Esquivel joined the GSE in 1982, and taught in the Division of Psychological and Educational Services for 30 years, before retiring in 2012.
Rene Cordero, her husband of 31 years, said that Esquivel, a fellow refugee from Cuba who fled to the United States with her brother when she was 11, was energized by her research, which centered on bilingual students.
“She loved the stimulation of the environment and she loved the students,” he said. “And as I understand it, the students loved her.
“A lot of people might not know it but she had a real artistic side, too. Early on she used to play the flute. She liked to paint also; it was something she picked up later as a hobby.”
Esquivel earned her Doctor of Psychology in 1981 from Yeshiva University and joined the GSE faculty shortly afterward. She served as chair of Psychological and Educational Services, coordinator of school psychology programs, and director of therapeutic Interventions masters program, director of the psychology of bilingual students masters program, and director of the bilingual school psychology program.
In her research, she explored the ways in which positive psychology might be incorporated into the field of school psychology. In an Inside Fordham article in 2011, she discussed the role that spirituality might also play, noting that at the time, psychologists had neglected to consider constructs like hope, optimism, creativity, resiliency and forgiveness.
“Psychologists are now looking at spirituality as an inherent aspect of human life. Spirituality doesn’t mean just religiosity,” she said.
“It also implies an inherent sense of a person to relate to a higher being, to search for meaning, and to discover aspects of life that are transcendental.”
Fran C. Blumberg, Ph.D., professor of education who worked with Esquivel for 22 years, said she was a mentor to young female faculty, including herself, and a fearless leader who believed in social justice before the term became popular.
“She believed very much in process. She believed that you do the just and right thing for individuals, that everybody is given a voice, and that everybody is treated equally based on merits,” she said.
John Houtz, Ph.D., Bene Merenti Professor of Educational Psychology, noted that Esquivel was the first educational psychology professor—and the first woman—to rise from adjunct to full professor status.
“She came to play a major role throughout a decades-long time of transition from ‘old’ GSE to the ‘new’ GSE. Giselle wasn’t just part of the change, she was transformative to and for the school,” he said.
In 2002, Esquivel was honored with a Bene Merenti medal for 20 years of service.
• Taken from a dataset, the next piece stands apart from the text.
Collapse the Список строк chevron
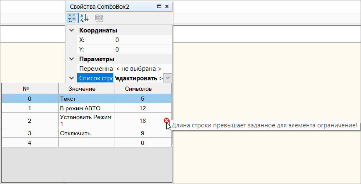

In her citation, she was lauded for giving Fordham “national prominence in the areas of bilingual psychology and educating culturally-different gifted students, and for publishing over 100 academic works and mentoring more than 80 doctoral dissertations.”
It also stated:
“In addition to her scholarly achievements, Giselle, with humor and a bent for thinking “out of the box,” has served for five years as chair of the Division of Psychological and Educational Services, responding creatively to the challenges of leadership, including the careful nurturing and mentoring of junior faculty.”
In addition to Cordero, Esquivel is survived by her son Daniel, her daughter Kristen, GSS ’14, and her brother Ruben Esquivel.
Cards and letters can be sent to the Cordero family at 106 Dellwood Rd., Edison, New Jersey 08820.